[GIVEN RECORDS]:
● ● ● ●

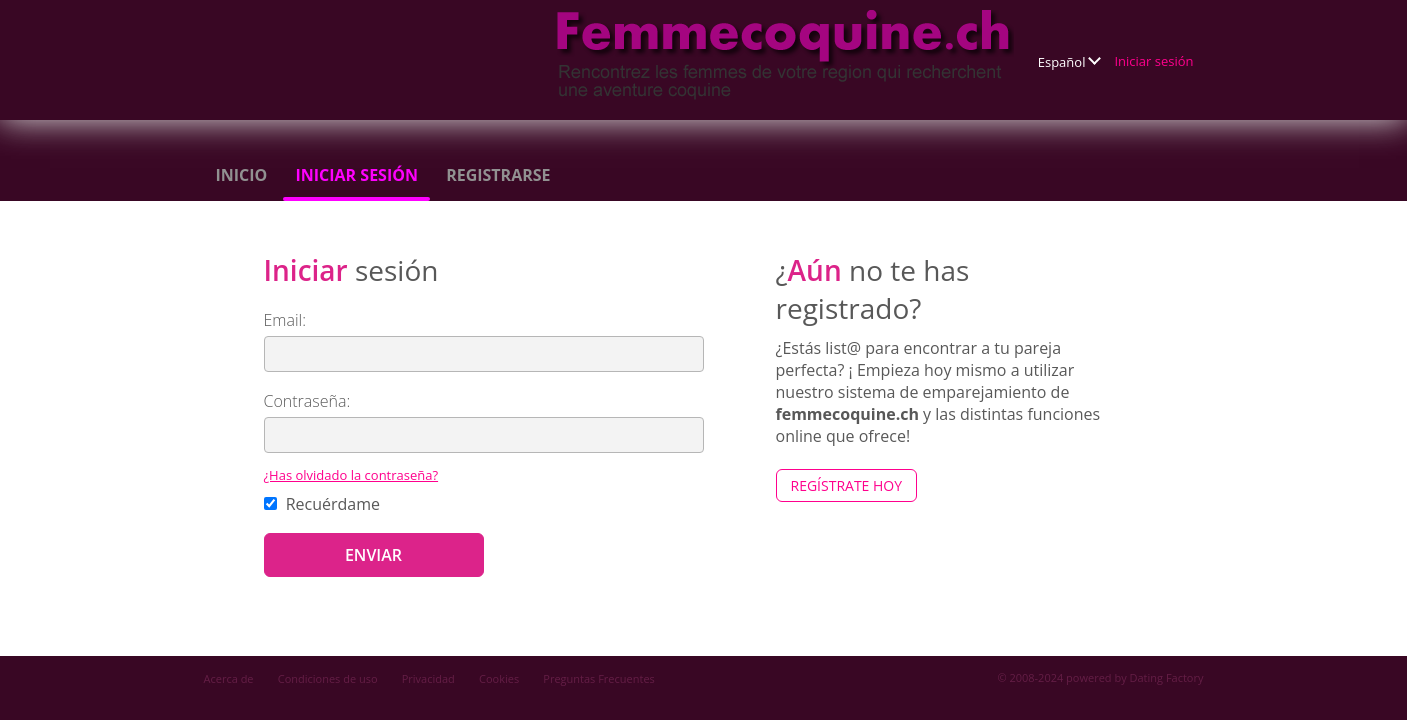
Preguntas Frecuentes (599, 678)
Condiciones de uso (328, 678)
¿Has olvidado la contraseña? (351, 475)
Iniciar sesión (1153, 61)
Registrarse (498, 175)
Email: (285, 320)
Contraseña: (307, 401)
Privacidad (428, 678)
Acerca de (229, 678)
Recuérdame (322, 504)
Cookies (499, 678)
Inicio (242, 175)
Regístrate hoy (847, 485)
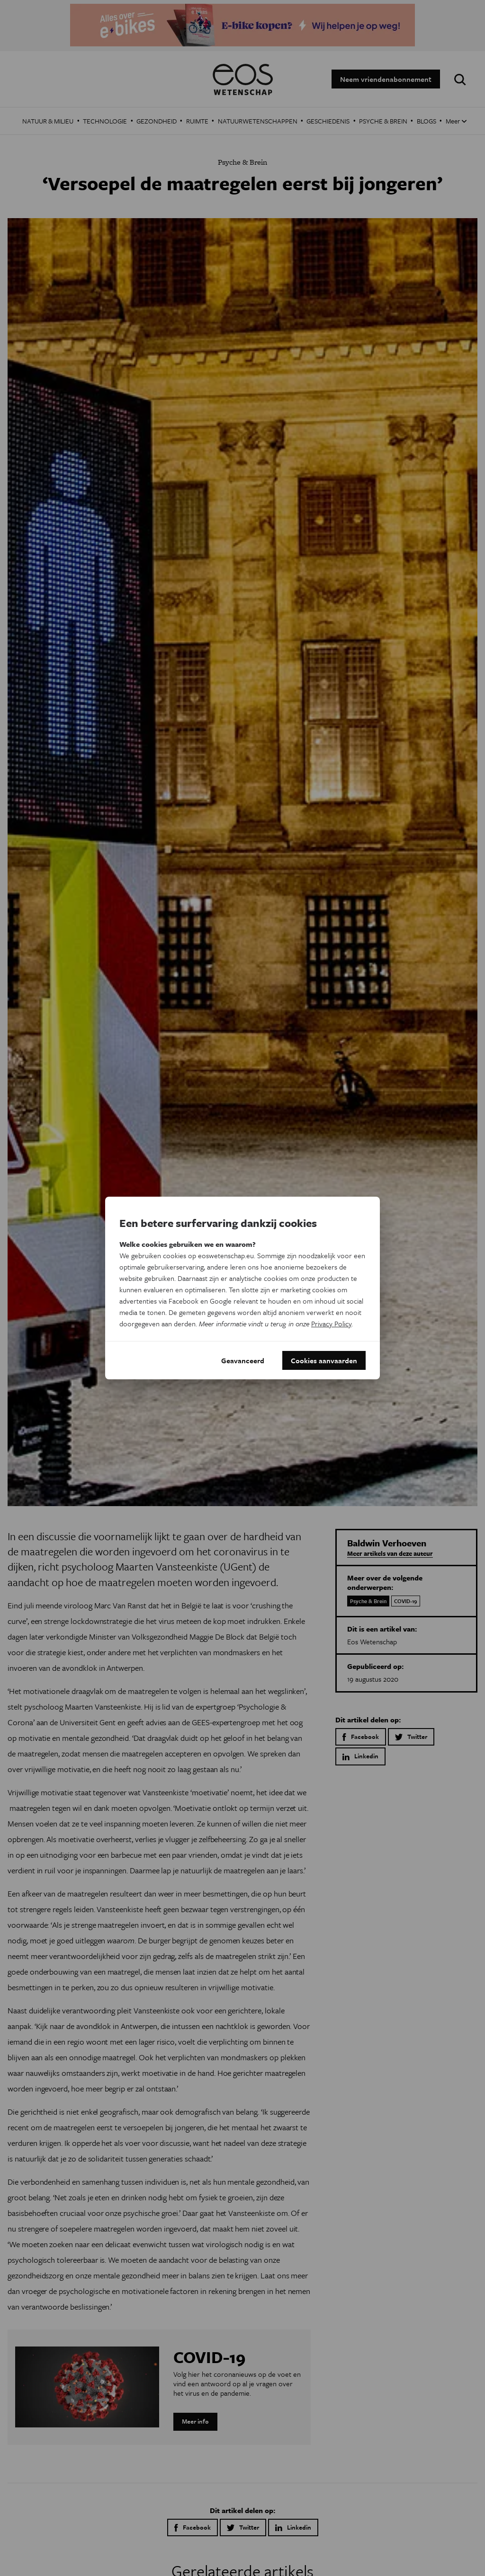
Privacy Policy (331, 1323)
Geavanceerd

● ● ● ●

[SET TASK]: Recast the records above as a numbered list, one line per item, with blank lines omitted and the pictures left out.

[TASK OUTPUT]:
1. Preguntas Frecuentes (599, 678)
2. Condiciones de uso (328, 678)
3. ¿Has olvidado la contraseña? (351, 475)
4. Iniciar sesión (1153, 61)
5. Registrarse (498, 175)
6. Email: (285, 320)
7. Contraseña: (307, 401)
8. Privacidad (428, 678)
9. Acerca de (229, 678)
10. Recuérdame (322, 504)
11. Cookies (499, 678)
12. Inicio (242, 175)
13. Regístrate hoy (847, 485)
14. Privacy Policy (331, 1323)
15. Geavanceerd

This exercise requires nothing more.